How often does this happen?  Does the LDAP server need to be under any load?

I have been unable to reproduce this problem with current IPAv2 code on F12 using the 389-ds-base 1.2.3.

Are you doing operations that in turn generate internal ADD or MOD operations?

I am doing an "ipa user-add", which is what Endi was doing as well I believe.  This results in 3 operations that are logged to the retro changelog in teh following order:

  1 - ADD of the user entry.
  2 - MOD of the user entry to add memberOf attribute (internal operation).
  3 - MOD of ipa-users group to add the new user to the group.

> I am doing an "ipa user-add", which is what Endi was doing as well I believe. 
> This results in 3 operations that are logged to the retro changelog in teh
> following order:
> 
>   1 - ADD of the user entry.
>   2 - MOD of the user entry to add memberOf attribute (internal operation).
>   3 - MOD of ipa-users group to add the new user to the group.  

Thinking about this some more, operation #3 (the add of the user to the group) is the operation that triggered operation #2 (the internal operation to add memberOf to the user entry).(In reply to comment #3).  This is the actual order that the operations occur in the server.  It is not the same issue as the original report, since the operations could not actually occur in that order (modifying an entry before it exists makes no sense).

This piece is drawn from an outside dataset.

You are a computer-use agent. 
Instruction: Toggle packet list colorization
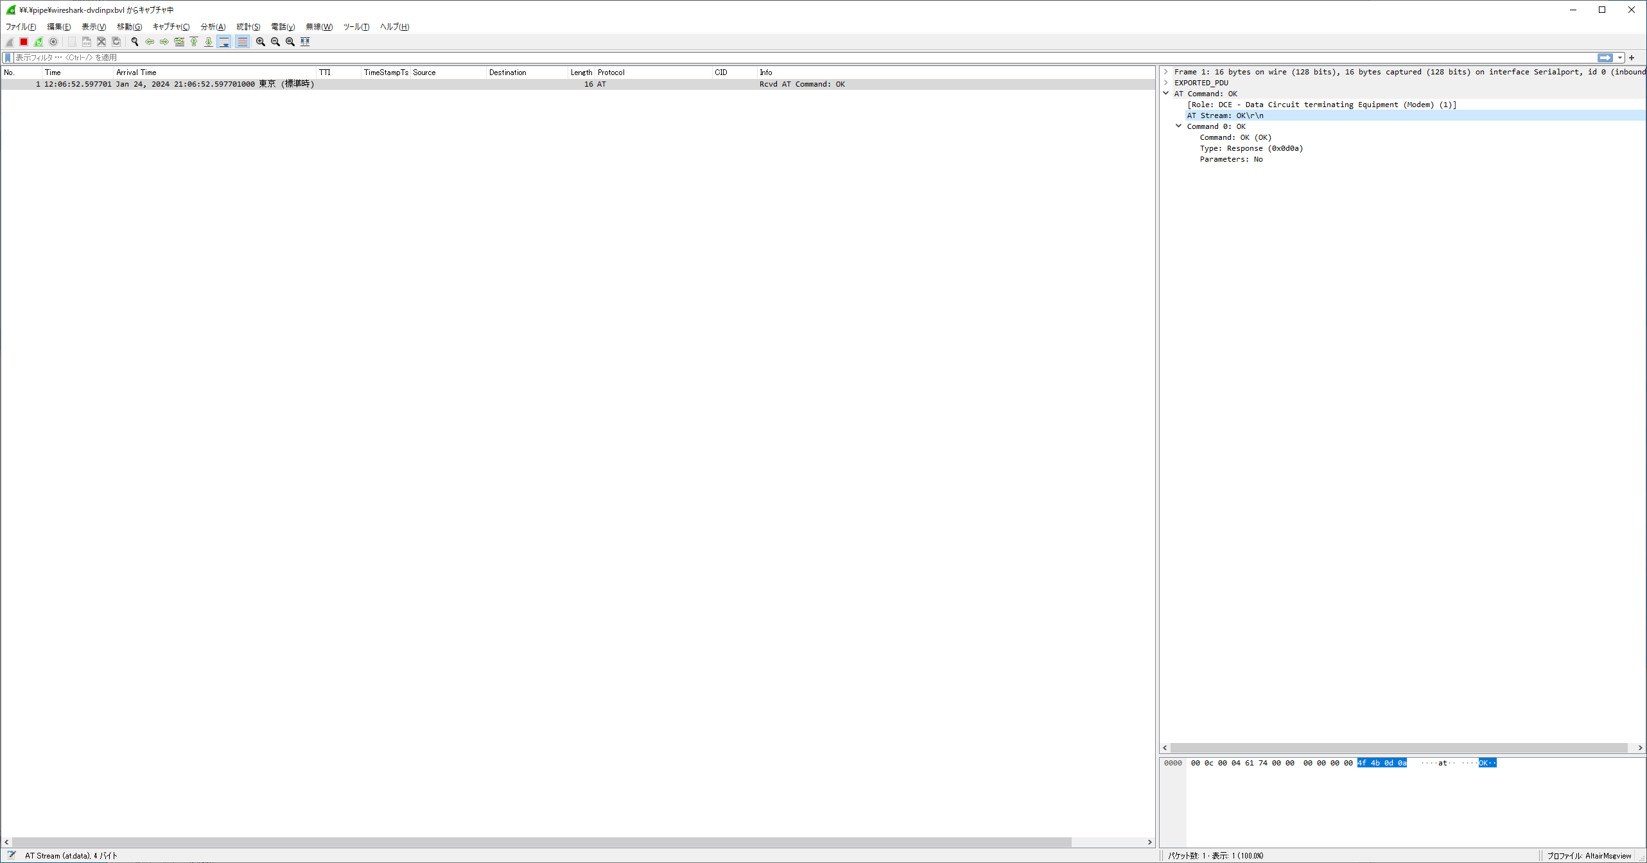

Here is the result with IPA 1.9.0 and DS 1.2.5 RC2:

% ipa user-add
first: Endi
last: Dewata
user [edewata]:

It will generate the same change logs as in comment #3. However if password is provided, the result will be different:

% ipa user-add --password
first: Endi
last: Dewata
user [edewata]:
password: secret
Enter password again to verify: secret

It will generate the same change logs as in comment #1.

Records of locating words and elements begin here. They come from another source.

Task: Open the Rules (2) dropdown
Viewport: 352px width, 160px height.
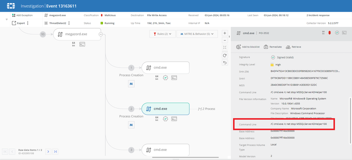Action: coord(162,34)
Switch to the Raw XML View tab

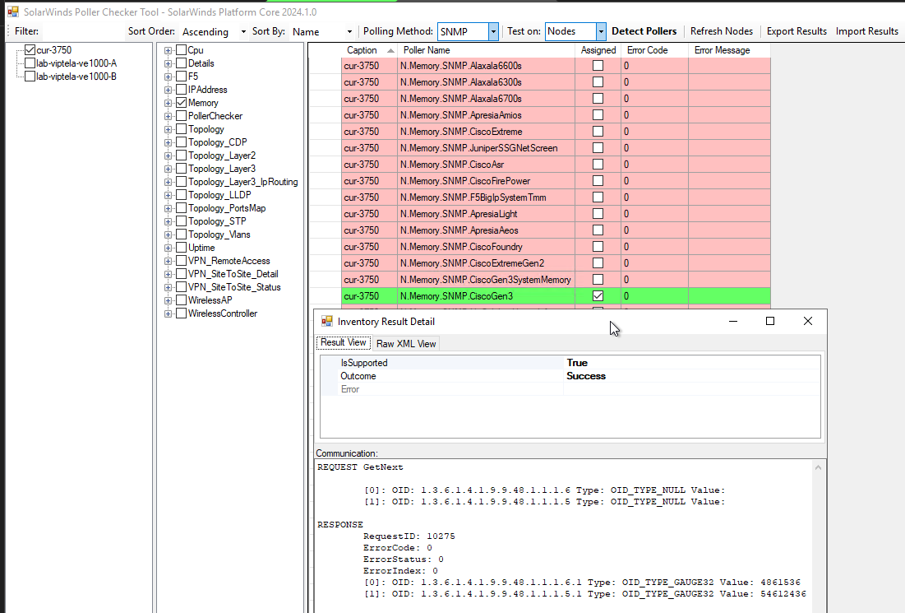coord(405,343)
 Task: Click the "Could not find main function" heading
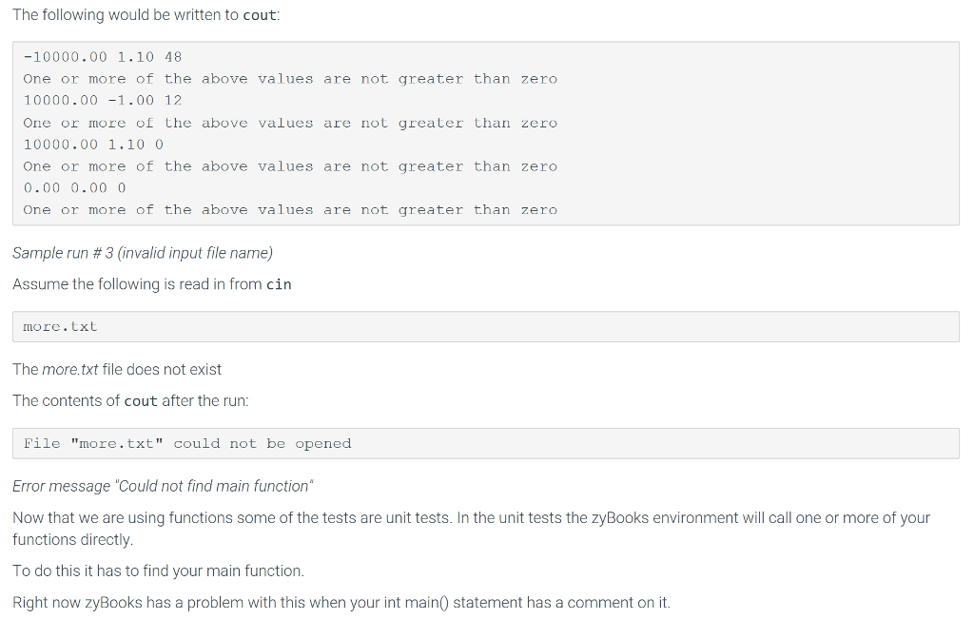point(162,486)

So specifying the password during user creation apparently generates different sets of operations and they are executed in different order.

I think this should be fixable by ordering the plug-ins such that the retro changelog plug-in is the first post-op plug-in to execute.  I will run some tests with this change.  This approach would not catch any internal operations that are triggered at the pre-op stage, as those operations would indeed happen before the operation that initiated the internal operation.  I think this is fine though.

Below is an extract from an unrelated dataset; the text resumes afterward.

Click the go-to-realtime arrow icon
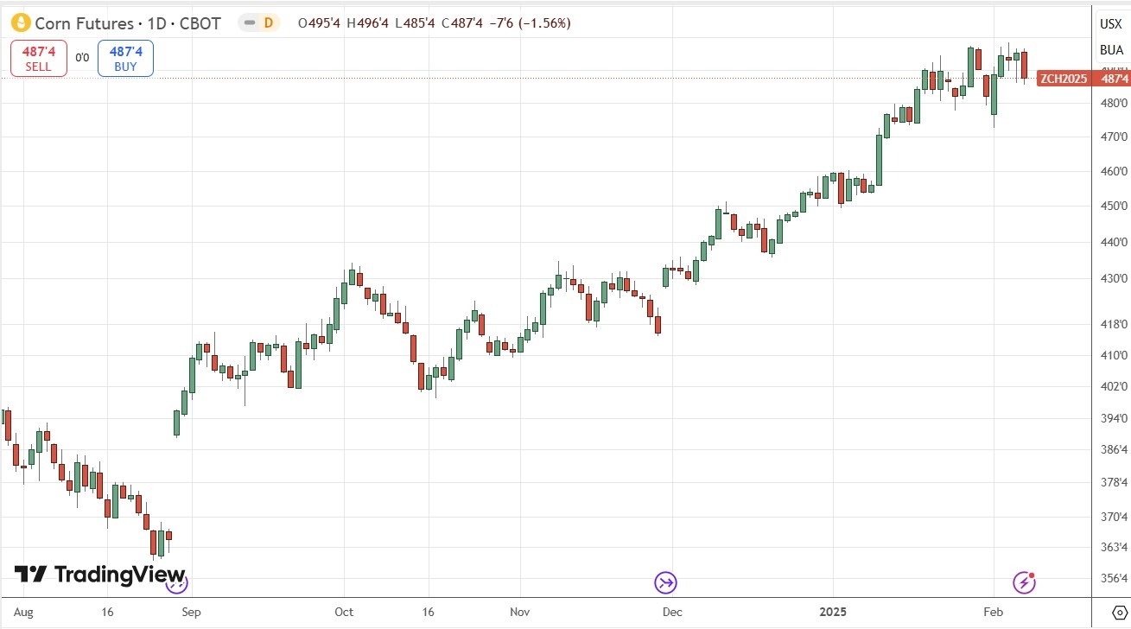This screenshot has width=1131, height=629. coord(665,583)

Created attachment 378624 [details]
Patch

When using the retro changelog plugin, post-op plugins that perform internal operations (such as memberOf) can result in the internal operation preceeding the original operation in the changelog.
    
The fix is to give the retro changelog a higher precedence than the other post-op plugins.  This required some core server changes to be made around the plugin precedence to allow an object plugin to pass it's precedence into it's calls to slapi_register_plugin() when it registers other plugin types.
    
I added an update LDIF to set the plugin precedence when running "setup-ds.pl -u".  I also noticed an AVC when restarting after the update due to the schema.bak directory that is created.  I've adjusted the dirsrv SELinux policy to deal with this AVC.

Created attachment 378629 [details]
Revised Patch

This revised patch addresses an issue caught by Noriko with my previous patch.  I was casting the precedence to the wrong type in slapi_pblock_set().  I had missed this in testing since I don't actuall call slapi_pblock_set() to set the precedence in the server code, but wanted to supply that capability to plugins.

Pushed patch from comment #8 (after running autogen.sh) to master.  Thanks for the reviews!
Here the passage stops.